Ownership transferred
After the first ‘project’ became unsuccessful, the buses were then transferred to S. Thondaman Memorial Foundation – Prajashakthi. Under the directorship of Ms. Kemini, this too incurred losses and all these 40 buses were mortgaged to the Nuwara Eliya office of a well-known leasing company.
“As there was no way to pay the lease, most of these buses were sold to Central Provincial Council members at five hundred thousand rupees per bus. Provincial Minister M. Rameswaran was given four buses for Rs.2 million and three of the buses were later sold at Rs. 3 million together with the route permits. Now the CWC has no hold of these buses and the Indian Government too had been duped. These buses are now plying on roads and bringing in revenue to the present owners,” the sources added.
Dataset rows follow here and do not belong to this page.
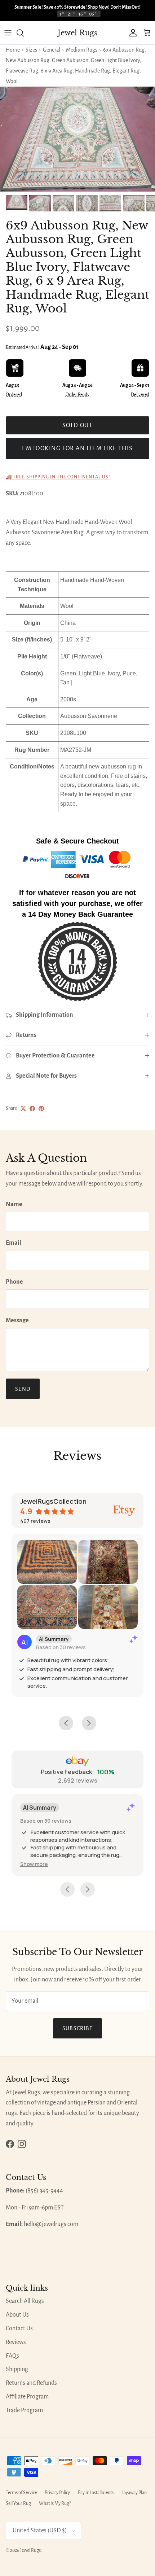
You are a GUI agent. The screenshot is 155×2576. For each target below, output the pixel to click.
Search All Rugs (25, 2301)
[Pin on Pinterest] (41, 1108)
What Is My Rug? (55, 2503)
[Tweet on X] (23, 1108)
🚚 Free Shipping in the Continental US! (58, 476)
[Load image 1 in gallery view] (77, 139)
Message (17, 1320)
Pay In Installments (96, 2492)
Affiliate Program (27, 2396)
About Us (17, 2315)
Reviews (16, 2342)
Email (13, 1243)
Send (22, 1389)
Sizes (31, 50)
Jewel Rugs (30, 2550)
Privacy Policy (57, 2492)
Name (14, 1204)
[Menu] (8, 33)
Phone (14, 1282)
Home (13, 50)
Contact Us (19, 2328)
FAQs (12, 2356)
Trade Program (24, 2410)
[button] (34, 1864)
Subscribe (77, 2028)
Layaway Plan (134, 2492)
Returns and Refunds (31, 2383)
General (51, 50)
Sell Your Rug (18, 2503)
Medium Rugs (81, 50)
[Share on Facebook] (32, 1108)
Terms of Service (21, 2492)
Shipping (17, 2369)
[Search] (24, 33)
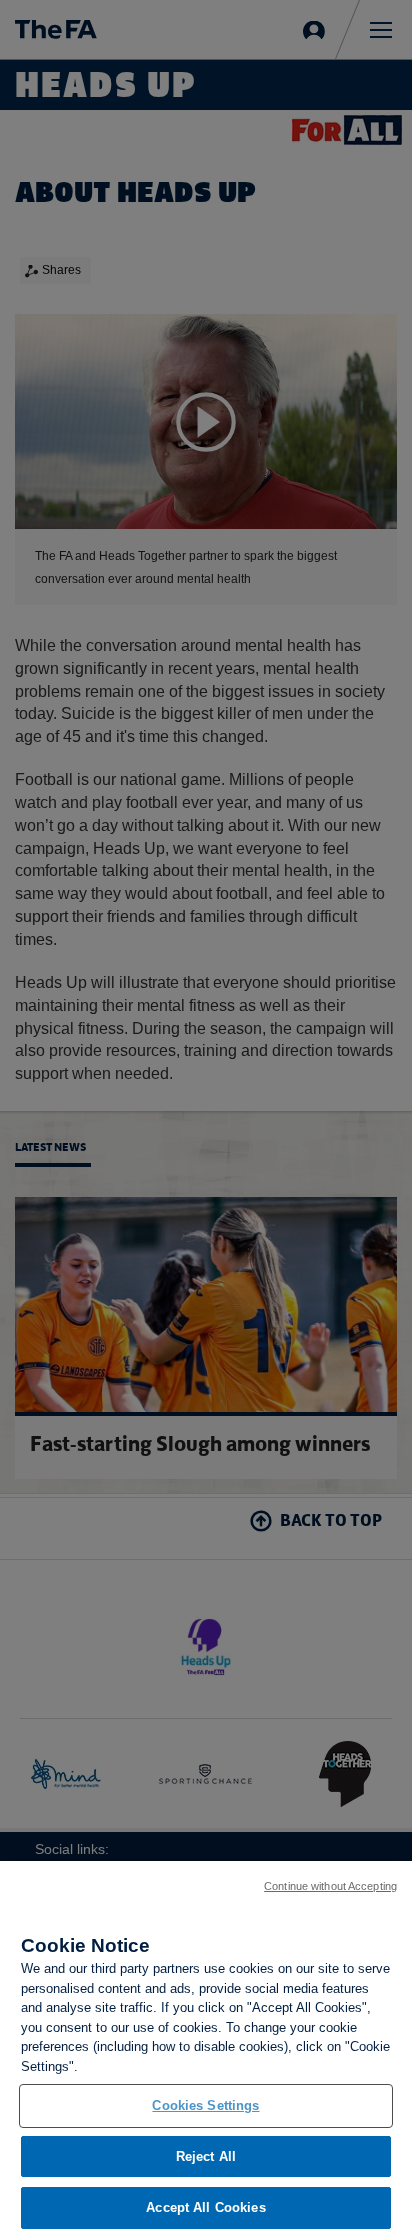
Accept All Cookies (205, 2207)
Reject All (206, 2156)
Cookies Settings (205, 2105)
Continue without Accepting (330, 1886)
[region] (206, 2050)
According to the sources, a TATA City Rider bus cost Rs. 2 million. They alleged that Thondaman made huge money out of the deal.
Indian HC in the dark
Meanwhile, the Indian High Commission in Colombo confirmed to The Sunday Leader that the Indian Government donated 40 TATA City Rider buses to the CWC for the benefit of the plantation workers and their schoolchildren, mostly in the very remote areas in the Central and Uva Provinces. However, they added that they are not aware what had happened to them. “TATA city rider buses are very popular among estate commuters in rural areas especially among schoolchildren due to its convenient interior facilities; also these units are specially made for Sri Lankan conditions and easy to maintain. These buses were handed over to then Minister Arumugam Thondaman in Kotagala by then High Commissioner of India to Sri Lanka Alok Prasad,” a spokesperson said.All attempts to contact Arumugam Thondaman for a comment on the allegations levelled against him failed because he did not answer the calls. His Secretary said that when he contacted Thondaman to find out whether the former Minister can talk to this newspaper, the parliamentarian had said he is busy and cannot answer the call. Later a text message was sent to Thondaman once again seeking for a comment but until the newspaper went to publication, the former Minister did not respond to the text message, nor return the call.
Although many calls were made to contact Sivarajah for a comment, he too did not answer the calls.